What the task asks
Look through the data below. Show each line where the string "computer" occurs.

Entries taken from a collection:

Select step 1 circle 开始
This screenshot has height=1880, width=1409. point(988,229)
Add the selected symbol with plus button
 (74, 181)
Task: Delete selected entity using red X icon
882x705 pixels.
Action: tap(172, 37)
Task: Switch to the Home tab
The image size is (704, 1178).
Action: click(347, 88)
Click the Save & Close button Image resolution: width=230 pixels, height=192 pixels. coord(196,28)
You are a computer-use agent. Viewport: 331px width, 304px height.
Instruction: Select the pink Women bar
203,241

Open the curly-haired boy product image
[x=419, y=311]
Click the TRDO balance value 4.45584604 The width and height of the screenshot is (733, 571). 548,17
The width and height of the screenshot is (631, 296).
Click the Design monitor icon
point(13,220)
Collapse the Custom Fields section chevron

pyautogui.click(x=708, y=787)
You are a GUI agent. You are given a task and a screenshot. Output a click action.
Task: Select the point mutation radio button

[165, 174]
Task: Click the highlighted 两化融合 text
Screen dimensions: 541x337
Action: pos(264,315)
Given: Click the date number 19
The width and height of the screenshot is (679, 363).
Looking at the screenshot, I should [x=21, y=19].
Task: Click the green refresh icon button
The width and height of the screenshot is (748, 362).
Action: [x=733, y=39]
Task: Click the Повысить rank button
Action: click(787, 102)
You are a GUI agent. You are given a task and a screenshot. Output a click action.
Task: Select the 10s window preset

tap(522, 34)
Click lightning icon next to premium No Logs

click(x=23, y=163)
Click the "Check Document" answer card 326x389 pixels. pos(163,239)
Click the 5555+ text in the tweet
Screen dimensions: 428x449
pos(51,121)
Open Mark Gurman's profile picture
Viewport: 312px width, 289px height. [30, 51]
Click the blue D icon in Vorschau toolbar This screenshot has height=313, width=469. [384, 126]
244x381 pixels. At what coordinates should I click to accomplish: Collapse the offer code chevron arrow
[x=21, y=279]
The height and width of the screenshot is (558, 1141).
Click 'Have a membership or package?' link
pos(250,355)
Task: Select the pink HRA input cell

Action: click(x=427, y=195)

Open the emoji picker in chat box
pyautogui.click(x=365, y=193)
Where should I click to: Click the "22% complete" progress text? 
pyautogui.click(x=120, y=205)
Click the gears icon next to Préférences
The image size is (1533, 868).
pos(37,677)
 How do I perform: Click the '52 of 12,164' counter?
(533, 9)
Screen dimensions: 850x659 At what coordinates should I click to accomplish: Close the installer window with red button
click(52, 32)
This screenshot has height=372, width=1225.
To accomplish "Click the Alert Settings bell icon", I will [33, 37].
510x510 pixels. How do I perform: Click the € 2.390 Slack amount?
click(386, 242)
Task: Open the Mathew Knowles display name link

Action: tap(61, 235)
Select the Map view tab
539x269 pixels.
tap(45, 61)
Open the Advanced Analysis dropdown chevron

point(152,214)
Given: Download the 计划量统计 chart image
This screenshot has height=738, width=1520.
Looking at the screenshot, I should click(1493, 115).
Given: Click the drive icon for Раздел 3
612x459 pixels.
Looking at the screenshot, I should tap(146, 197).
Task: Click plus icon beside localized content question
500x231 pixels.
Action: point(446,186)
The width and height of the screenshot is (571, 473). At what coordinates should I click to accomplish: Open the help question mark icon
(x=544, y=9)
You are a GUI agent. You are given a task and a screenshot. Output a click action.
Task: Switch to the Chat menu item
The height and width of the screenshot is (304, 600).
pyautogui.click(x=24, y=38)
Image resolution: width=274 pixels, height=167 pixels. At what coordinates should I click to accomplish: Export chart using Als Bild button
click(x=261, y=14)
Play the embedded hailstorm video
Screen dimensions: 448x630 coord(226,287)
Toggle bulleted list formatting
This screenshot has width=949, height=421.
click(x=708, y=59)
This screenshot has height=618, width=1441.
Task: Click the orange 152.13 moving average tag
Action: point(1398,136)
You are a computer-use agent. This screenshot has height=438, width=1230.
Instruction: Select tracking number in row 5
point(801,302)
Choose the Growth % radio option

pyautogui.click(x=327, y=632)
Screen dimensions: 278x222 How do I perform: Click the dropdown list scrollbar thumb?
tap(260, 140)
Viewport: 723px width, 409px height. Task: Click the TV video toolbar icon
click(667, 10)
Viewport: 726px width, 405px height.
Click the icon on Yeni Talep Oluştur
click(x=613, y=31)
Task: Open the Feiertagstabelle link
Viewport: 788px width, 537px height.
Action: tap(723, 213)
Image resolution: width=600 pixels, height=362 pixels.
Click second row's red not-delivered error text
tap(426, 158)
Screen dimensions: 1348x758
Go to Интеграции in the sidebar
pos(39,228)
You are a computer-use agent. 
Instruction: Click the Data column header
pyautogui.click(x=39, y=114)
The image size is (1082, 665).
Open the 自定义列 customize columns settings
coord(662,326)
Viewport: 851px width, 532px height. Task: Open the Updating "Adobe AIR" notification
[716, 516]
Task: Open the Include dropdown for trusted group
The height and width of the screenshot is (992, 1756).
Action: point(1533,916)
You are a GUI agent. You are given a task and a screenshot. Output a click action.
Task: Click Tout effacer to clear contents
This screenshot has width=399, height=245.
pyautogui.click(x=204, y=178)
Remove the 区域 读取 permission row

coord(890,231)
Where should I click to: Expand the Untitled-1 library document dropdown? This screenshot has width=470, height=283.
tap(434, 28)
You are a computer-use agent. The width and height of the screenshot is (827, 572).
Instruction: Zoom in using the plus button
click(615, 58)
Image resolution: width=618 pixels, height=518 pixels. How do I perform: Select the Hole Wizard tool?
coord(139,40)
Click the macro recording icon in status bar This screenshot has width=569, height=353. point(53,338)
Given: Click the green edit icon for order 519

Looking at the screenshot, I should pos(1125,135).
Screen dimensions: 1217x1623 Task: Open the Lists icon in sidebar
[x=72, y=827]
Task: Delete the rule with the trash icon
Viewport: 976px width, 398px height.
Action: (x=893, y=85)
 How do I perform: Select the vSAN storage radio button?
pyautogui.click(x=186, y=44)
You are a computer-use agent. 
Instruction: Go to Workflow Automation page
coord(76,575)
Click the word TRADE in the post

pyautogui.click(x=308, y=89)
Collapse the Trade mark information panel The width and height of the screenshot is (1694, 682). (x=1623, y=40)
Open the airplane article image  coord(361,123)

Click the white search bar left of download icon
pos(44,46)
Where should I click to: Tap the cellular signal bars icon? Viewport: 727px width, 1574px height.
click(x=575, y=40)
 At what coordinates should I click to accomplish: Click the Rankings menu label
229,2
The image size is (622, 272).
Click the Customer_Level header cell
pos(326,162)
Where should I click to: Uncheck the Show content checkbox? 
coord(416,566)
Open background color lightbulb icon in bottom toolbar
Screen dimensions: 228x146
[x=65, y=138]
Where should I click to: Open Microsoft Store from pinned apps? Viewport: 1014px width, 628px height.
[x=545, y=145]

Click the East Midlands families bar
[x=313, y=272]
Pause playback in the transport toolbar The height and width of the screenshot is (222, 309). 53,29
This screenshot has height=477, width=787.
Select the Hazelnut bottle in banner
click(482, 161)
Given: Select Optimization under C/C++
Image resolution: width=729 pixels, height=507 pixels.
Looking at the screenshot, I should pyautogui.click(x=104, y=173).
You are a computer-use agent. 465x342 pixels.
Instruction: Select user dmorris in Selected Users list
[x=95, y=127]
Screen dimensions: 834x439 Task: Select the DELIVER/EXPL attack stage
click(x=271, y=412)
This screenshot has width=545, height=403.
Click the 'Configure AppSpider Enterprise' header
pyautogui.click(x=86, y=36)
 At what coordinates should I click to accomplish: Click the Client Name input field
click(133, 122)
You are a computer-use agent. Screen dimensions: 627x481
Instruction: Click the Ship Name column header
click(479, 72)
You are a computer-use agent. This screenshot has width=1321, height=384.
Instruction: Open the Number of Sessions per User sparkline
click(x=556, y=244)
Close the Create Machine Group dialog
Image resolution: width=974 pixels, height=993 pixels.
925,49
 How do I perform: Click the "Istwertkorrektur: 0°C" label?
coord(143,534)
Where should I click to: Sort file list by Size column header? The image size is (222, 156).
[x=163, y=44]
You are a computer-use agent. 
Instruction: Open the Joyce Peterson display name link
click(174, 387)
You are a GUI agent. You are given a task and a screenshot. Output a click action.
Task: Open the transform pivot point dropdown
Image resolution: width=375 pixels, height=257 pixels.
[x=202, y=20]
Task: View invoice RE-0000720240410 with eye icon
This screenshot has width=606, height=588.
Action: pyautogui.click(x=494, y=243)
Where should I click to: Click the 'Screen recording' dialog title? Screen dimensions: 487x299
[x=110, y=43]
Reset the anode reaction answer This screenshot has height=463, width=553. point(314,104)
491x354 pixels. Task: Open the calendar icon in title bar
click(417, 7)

Response area
You are a computer-use agent. Viewport: 331px width, 304px height.
You are a computer-use agent. This screenshot has height=438, width=1230.
You are a computer-use agent. 
You are a computer-use agent. The width and height of the screenshot is (827, 572).
You are a computer-use agent. 
You are a computer-use agent. 465x342 pixels.
You are a computer-use agent. Screen dimensions: 627x481
You are a computer-use agent. This screenshot has width=1321, height=384.
You are a computer-use agent. 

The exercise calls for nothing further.